TTI-101 was well tolerated. cPRs were observed across tumor types. The antitumor activity of TTI-101 monotherapy in patients with advanced, metastatic solid tumors is promising. A phase II study of TTI-101 in hepatocellular carcinoma is currently underway.

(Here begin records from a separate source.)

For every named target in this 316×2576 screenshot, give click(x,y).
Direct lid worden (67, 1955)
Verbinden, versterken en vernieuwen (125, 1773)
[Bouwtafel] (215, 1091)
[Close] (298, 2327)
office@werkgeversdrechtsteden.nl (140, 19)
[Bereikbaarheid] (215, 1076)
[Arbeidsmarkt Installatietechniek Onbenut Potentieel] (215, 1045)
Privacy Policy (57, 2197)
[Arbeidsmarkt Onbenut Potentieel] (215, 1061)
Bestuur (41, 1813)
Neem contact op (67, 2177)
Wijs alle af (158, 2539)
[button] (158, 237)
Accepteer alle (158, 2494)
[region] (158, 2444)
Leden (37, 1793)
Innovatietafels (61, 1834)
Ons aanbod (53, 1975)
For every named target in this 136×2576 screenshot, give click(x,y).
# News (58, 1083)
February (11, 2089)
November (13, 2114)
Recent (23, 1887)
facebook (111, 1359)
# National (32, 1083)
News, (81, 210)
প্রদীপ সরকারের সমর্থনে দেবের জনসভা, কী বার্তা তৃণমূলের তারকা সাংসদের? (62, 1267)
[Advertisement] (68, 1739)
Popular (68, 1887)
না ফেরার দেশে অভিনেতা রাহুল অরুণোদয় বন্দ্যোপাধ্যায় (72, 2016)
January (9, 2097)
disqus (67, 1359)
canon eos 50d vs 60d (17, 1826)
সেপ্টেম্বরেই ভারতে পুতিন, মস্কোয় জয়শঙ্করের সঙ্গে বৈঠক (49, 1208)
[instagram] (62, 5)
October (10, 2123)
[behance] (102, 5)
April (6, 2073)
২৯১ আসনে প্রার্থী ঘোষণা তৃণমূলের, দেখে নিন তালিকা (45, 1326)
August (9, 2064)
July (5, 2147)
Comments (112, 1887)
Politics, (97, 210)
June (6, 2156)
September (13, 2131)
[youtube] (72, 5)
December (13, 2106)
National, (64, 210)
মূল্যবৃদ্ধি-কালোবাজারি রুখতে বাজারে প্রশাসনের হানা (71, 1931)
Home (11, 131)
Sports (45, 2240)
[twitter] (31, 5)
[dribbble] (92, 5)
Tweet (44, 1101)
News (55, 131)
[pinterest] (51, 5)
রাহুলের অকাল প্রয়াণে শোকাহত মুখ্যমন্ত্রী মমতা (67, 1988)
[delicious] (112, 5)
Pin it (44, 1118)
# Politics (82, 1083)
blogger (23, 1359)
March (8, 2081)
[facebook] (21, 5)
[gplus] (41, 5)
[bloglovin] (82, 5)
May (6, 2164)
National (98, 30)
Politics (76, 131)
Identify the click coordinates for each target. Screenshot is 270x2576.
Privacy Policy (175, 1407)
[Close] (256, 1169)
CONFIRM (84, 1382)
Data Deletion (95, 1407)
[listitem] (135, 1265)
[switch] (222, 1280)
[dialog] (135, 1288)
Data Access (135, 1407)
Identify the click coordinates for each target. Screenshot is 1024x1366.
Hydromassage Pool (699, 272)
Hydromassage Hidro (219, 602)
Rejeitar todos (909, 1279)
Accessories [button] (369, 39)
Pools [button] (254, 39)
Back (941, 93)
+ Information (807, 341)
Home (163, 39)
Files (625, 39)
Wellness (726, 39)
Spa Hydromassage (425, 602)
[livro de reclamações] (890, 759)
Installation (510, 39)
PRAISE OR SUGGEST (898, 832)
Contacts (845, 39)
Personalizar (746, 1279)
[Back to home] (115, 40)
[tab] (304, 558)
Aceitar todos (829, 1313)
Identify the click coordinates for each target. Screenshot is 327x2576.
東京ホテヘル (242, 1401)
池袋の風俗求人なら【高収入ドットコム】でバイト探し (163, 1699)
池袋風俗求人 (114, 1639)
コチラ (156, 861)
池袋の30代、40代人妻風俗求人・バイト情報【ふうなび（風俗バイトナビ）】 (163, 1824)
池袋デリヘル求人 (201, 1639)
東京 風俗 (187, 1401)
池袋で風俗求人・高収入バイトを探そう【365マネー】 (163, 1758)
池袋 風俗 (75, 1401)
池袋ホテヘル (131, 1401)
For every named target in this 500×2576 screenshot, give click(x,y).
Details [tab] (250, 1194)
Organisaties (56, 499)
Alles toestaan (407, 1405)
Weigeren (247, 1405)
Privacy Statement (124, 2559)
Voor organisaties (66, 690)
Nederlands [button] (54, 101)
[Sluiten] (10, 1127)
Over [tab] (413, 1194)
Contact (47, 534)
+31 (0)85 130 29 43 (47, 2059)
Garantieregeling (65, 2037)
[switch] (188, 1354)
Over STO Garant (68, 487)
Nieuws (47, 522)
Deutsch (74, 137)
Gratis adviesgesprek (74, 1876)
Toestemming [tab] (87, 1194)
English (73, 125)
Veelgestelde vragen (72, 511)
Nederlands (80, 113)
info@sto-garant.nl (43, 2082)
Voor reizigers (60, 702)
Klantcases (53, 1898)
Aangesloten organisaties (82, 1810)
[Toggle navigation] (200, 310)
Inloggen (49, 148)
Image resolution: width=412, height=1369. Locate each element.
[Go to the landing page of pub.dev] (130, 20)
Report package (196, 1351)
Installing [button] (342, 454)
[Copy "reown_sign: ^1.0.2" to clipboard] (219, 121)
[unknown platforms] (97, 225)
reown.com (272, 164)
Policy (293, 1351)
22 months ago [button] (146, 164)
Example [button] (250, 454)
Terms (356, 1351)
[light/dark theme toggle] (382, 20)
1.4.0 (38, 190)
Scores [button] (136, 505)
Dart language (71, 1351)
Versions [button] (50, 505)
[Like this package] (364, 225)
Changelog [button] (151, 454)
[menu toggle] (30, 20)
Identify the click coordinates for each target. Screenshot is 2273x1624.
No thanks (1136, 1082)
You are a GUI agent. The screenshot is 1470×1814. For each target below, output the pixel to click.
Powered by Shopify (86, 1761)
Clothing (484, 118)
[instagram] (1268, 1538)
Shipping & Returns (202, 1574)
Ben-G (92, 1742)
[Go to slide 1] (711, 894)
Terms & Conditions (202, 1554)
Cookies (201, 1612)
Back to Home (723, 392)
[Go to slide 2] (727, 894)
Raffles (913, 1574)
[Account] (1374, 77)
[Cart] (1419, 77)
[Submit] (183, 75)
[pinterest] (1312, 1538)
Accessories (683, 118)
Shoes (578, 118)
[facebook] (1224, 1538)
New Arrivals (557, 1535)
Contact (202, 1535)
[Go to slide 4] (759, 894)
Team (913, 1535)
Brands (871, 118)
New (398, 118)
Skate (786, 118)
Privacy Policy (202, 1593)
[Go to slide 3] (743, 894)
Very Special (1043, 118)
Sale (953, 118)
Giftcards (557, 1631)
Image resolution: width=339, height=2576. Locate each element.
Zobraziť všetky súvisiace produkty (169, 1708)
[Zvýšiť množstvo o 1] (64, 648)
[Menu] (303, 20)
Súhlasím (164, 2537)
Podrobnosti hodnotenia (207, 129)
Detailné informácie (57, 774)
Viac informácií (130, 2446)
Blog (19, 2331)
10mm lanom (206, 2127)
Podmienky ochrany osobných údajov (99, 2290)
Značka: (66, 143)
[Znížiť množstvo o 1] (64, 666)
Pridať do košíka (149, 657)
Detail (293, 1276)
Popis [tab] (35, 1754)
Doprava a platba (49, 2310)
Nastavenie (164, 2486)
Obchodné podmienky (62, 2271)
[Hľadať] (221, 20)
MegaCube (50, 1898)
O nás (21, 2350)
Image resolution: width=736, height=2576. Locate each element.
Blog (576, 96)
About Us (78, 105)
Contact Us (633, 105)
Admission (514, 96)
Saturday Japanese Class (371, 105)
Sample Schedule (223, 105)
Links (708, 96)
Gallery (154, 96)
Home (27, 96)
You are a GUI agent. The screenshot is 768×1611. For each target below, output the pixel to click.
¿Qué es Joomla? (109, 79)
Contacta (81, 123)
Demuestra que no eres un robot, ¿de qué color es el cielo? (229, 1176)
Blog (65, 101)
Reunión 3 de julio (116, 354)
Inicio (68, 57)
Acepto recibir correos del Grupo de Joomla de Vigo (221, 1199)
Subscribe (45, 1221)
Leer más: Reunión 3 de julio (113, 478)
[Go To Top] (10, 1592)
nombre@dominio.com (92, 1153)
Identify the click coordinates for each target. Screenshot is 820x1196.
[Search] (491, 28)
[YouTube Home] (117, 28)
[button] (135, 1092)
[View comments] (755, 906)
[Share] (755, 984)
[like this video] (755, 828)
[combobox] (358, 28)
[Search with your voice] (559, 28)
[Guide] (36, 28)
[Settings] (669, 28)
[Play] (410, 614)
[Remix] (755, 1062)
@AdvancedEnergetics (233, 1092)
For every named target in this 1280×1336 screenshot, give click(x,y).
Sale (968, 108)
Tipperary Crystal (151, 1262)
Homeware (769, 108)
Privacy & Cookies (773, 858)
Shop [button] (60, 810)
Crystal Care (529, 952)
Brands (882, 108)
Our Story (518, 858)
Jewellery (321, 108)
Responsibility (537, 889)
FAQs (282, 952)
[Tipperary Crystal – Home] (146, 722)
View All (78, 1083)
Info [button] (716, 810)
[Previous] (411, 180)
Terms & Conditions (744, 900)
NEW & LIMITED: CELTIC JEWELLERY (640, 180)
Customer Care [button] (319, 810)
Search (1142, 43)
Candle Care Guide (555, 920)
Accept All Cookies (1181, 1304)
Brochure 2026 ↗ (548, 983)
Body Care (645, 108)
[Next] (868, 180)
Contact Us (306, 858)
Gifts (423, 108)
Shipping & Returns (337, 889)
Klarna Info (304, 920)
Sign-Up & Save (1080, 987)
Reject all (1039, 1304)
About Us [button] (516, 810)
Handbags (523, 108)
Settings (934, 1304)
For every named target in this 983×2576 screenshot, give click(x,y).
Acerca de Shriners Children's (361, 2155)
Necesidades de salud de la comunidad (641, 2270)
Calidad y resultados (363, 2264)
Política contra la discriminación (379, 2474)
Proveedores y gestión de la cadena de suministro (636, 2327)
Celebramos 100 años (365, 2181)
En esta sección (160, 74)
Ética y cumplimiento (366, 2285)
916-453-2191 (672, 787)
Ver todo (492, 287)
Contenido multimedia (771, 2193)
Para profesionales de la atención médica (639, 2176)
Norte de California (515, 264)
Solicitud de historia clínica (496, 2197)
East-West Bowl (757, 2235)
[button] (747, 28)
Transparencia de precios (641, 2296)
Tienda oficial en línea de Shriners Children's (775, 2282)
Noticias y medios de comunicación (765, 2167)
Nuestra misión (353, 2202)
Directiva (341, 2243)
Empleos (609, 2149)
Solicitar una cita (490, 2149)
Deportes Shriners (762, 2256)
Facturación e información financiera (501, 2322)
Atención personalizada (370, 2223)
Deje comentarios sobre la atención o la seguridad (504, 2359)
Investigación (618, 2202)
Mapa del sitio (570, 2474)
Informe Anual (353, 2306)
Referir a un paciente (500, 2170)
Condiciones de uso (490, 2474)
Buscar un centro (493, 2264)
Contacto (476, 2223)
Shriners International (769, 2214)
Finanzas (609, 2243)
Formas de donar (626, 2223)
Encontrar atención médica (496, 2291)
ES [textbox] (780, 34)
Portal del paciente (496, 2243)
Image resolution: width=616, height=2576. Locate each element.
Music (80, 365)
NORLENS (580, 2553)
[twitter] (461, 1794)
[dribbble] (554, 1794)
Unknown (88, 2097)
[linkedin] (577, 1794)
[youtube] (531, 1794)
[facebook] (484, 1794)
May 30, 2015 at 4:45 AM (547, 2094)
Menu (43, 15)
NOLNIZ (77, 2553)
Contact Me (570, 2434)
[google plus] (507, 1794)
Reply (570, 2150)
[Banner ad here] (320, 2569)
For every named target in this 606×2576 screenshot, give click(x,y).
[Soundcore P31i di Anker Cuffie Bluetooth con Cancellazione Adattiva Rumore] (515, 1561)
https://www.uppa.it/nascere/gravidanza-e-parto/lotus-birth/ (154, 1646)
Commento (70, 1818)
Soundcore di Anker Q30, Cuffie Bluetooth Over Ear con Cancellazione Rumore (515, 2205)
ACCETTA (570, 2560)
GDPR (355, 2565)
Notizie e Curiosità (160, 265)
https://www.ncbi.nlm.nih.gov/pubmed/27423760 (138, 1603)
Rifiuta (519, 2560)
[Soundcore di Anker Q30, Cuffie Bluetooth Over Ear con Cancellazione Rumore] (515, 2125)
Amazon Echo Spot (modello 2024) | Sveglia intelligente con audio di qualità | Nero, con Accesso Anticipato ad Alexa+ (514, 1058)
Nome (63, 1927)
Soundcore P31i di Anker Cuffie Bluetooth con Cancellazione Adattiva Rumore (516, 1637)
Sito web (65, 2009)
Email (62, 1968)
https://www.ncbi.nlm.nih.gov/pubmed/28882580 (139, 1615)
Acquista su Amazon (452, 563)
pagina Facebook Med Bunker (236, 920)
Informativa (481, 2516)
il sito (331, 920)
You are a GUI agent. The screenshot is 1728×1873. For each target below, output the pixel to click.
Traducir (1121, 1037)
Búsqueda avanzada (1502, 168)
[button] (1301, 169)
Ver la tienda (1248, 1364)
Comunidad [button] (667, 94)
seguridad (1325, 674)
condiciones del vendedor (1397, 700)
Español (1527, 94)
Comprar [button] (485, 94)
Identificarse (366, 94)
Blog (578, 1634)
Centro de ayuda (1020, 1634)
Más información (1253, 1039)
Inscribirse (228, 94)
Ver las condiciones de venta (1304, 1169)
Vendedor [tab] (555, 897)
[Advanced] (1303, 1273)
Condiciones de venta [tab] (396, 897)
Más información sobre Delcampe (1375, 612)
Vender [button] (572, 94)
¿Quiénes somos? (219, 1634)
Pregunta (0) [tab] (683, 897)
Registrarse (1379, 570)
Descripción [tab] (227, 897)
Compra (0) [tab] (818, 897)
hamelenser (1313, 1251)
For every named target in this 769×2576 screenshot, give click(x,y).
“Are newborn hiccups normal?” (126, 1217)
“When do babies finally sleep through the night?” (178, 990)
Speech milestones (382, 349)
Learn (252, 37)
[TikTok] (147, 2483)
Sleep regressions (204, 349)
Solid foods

信号转导与转录激活因子3是一种转录因子,对癌细胞的存活和免疫隔离至关重要。我们开展了一项针对TTI-101的I期研究,TTI-101是首个用于治疗晚期转移性癌症患者的、一流的信号转导与转录激活因子3选择性小分子抑制剂。
患者接受TTI-101口服治疗,每日两次,每28天为一个周期,共四个剂量水平(DL):3.2(DL1)、6.4(DL2)、12.8(DL3)和25.6(DL4)mg/kg/天(“3+3”设计)。逐步使用三种TTI-101制剂(NCT03195699)。
64例患者接受了治疗(中位年龄63岁;男性占52%;既往治疗的中位次数为3次)。未观察到剂量限制毒性或致命的治疗相关不良事件(TRAE)。腹泻(大多为1/2级)是在≥30%的受试者中观察到的唯一TRAE。5例患者出现3级TRAE,但均已缓解。TTI-101在DL1至DL3呈现线性药代动力学,在DL3达到药代动力学平台期。推荐的II期剂量为12.8 mg/kg/天(DL3)。在41例可评估疗效的患者中,5例(12%)获得确认的部分缓解(cPR),17例(41%)病情稳定。17例肝细胞癌患者中有3例(18%)获得cPR(至治疗失败的中位时间为10.6个月)。在1例卵巢癌患者和1例胃癌患者中还观察到另外2例cPR。
TTI-101耐受性良好。在多种肿瘤类型中均观察到cPR。TTI-101单药治疗晚期转移性实体瘤患者的抗肿瘤活性前景良好。目前正在开展TTI-101治疗肝细胞癌的II期研究。